Fig is threatened by genetic erosion, mainly due to urbanization, monoculture, and introduction of plant material from remote regions. Today, because of the increasing interest in fresh and dried figs, fig cultivation assumes new perspectives. Since fig is not subject to intensive breeding (Flaishman et al. 2008) the improvement of fig cultivars should be based on the rich genetic diversity present in established fig populations. The ambiguity in the description of fig cultivars, the lack of official cultivar names and the existence of variants within cultivars hinder proper fig cultivar identification (Perez-Jimenez et al. 2012). Condit (1955) listed more than 700 fig cultivars, with a great deal of confusion in cultivar identification and their relationships still existing.

Plant germplasm characterization, aiming at its conservation, is traditionally carried out using morphological or agronomical traits. These criteria are often variable across years and locations since these phenotypic traits are influenced by the genotype-environment interactions. In contrast, DNA-based data are stable, reliable, and detectable in all tissues regardless of developmental and differentiation stage and are not confounded by environmental, pleiotropic, and epistatic effects (Mondini et al. 2009). Molecular markers such as microsatellites (simple sequence repeats, SSRs), RAPDs, ISSRs, RFLPs and others have been used in fingerprinting and assessing genetic diversity in various fig collections (Papadopoulou et al. 2002; Chatti et al. 2010; Perez-Jimenez et al. 2012; Ganopoulos et al. 2015; Boudchicha et al. 2018; Rodolfi et al. 2018; Ergül et al. 2021). Microsatellites provide adequate resolution of germplasm differences due to their high polymorphism and codominance, are simple, quick, relatively inexpensive, and exhibit high reproducibility among laboratories, and as a result are still used for fingerprinting in plant species (Gupta and Varshney 2000; Mondini et al. 2009).

In the present study, the genetic diversity in fig germplasm was evaluated for an established population in an ex situ collection (60 fig accessions, from four Mediterranean countries and the USA) and an identification key for fig cultivars was developed using SSRs. The work was also aimed at assigning each accession to a group based on genetic diversity, thus evaluating the structure of the fig population.

Materials and methods

Plant material

In the present study the fig population comprised of 60 accessions categorized based on their geographical origin, with 41 accessions from Greece (central-eastern, central-western, northern Greece, as well as Crete, Peloponnesus, Lesvos, Syros) and 19 from other Mediterranean countries—Italy (12), Cyprus (6), Turkey (1), Spain (1); Suppl.
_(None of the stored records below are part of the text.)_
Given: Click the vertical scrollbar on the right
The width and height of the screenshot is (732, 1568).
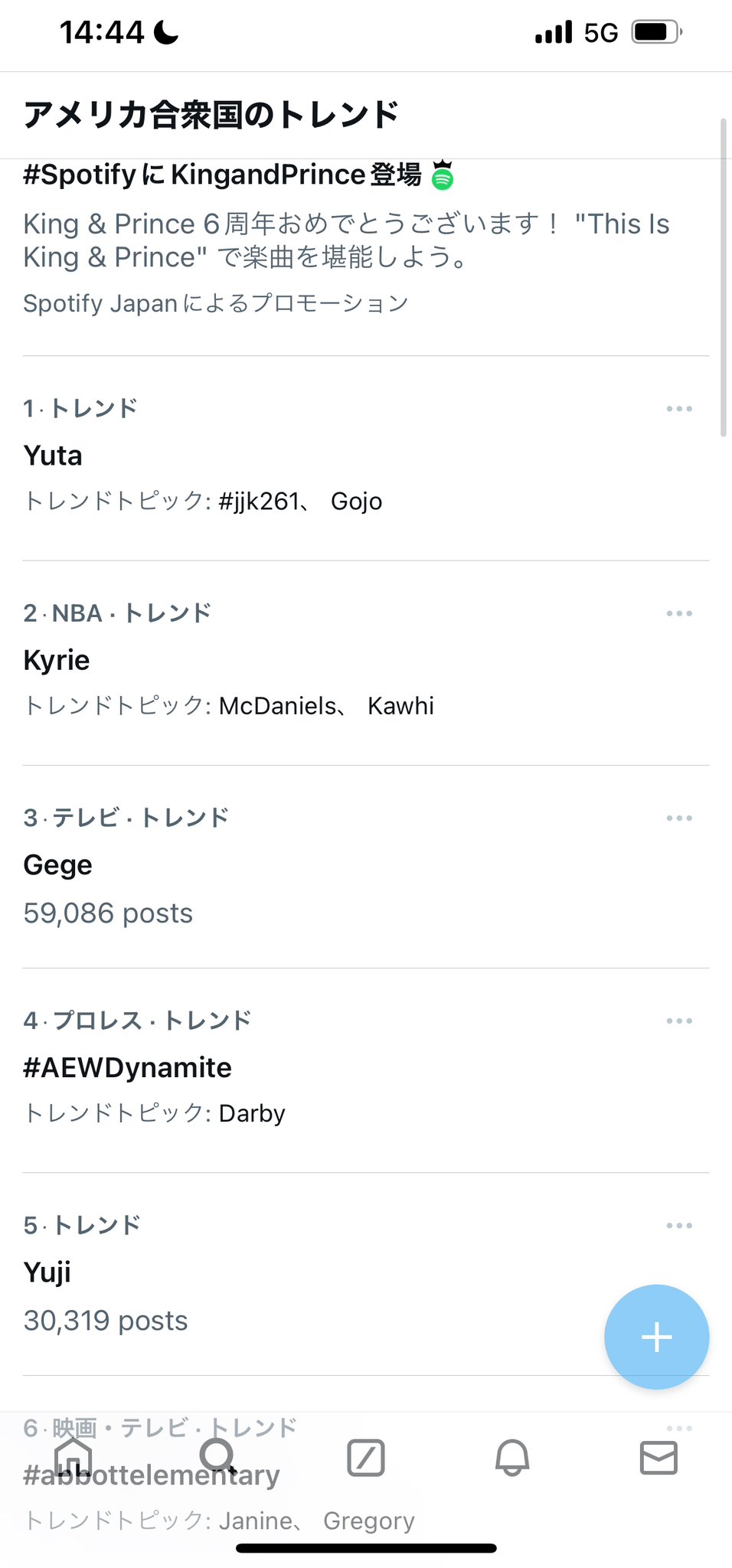Looking at the screenshot, I should [723, 277].
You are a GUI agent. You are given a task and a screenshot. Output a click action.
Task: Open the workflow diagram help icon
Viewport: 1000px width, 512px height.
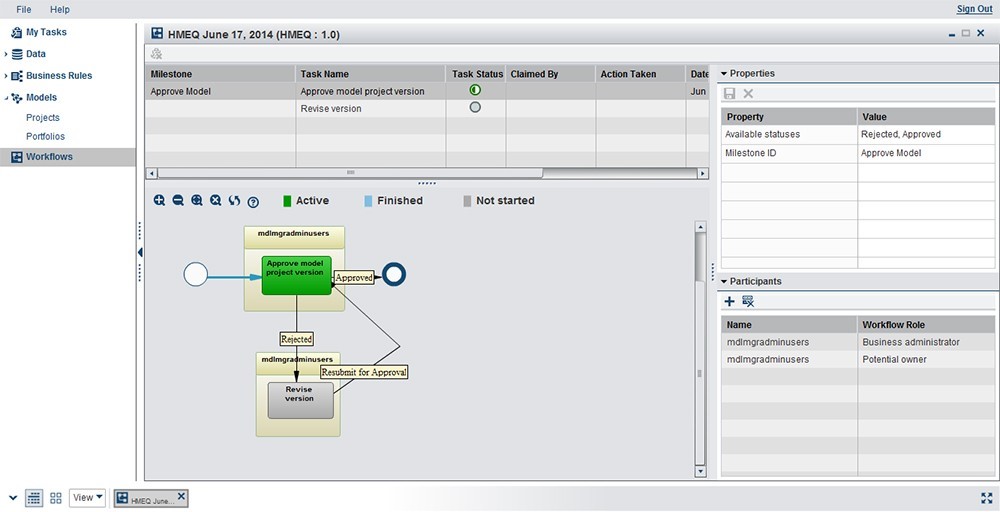(253, 202)

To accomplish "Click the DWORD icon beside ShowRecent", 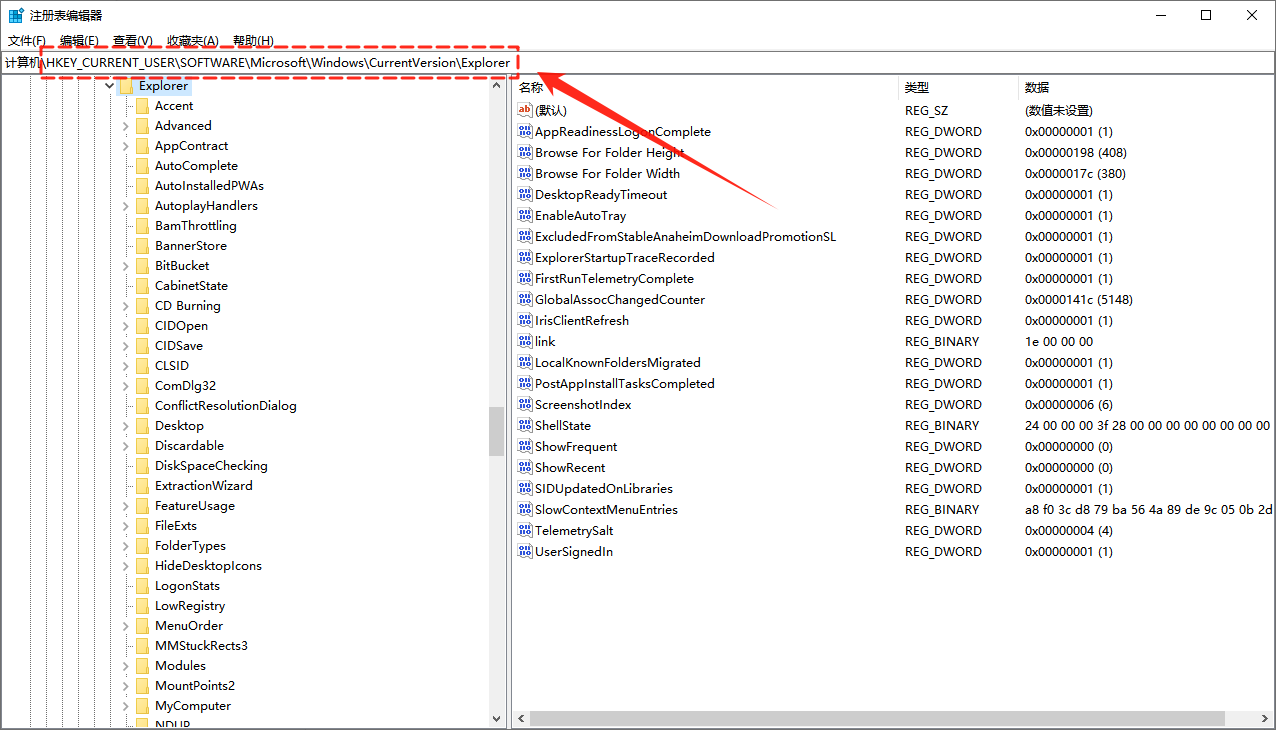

Table S1). In particular, 33 of them were selected from different regions of Greece, based on their special agronomical, morphological, and fruit quality characteristics, based on information obtained from farmers and authors’ personal field inspection. The name of the accession usually represents a geographical qualifier or sometimes it derives from a morphological or fruit quality characteristic. Plants were vegetatively propagated by cuttings and planted in the experimental orchard of the Agricultural University of Athens (AUA). The remaining 27 fig accessions were acquired as trees and planted in the same experimental orchard and used as reference material. Eight of the 27 accessions were Greek fig cultivars analyzed previously using RAPD markers (Papadopoulou et al. 2002). The remaining 19 accessions were internationally well-known fig varieties from other countries (Suppl. Table S1).

DNA isolation

Plant DNA was isolated from fig leaves of all 60 accessions using the CTAB method (Murray and Thompson 1980). The DNA concentration was estimated spectrophotometrically and its integrity was evaluated by electrophoresis on 0.8% agarose gel followed by ethidium bromide staining. DNA suitability as PCR template was checked by PCR reaction using primers for the ITS (Internal Transcribed Spacer) locus, following the methodology described by Roy et al. (2010).

SSR analysis

Eight SSR markers, namely MFC1 to MFC8, developed by Khadari et al. (2001) for fig, were used in this study. DNA amplification reactions were carried out in a total volume of 25 μl containing 0.5 mM of each PCR primer, 200 mM of each deoxynucleotide triphosphate, 1.5 mM of MgCl2, 1 U of Taq DNA polymerase (New England Biolabs, USA) and 50 ng of template DNA (Khadari et al. 2001), using a PTC-200/A100 thermocycler (BioRad, USA). No DNA negative control reactions were performed.

PCR products were resolved using a 12% non-denaturing PAGE in a 20 × 20 gel (Biorad Protean II, USA) at 60 V for 20 min, followed by 180 V for 5 h. Gels were subsequently stained with ethidium bromide and photographed under UV, with photos digitized for further analysis. A DNA ladder (50 bp GeneRuler, Thomas Scientific, USA) was loaded in three wells in each gel, in asymmetric locations, to avoid gel orientation problems when scoring and assist in allele size determination (Hoffman and Amos 2005).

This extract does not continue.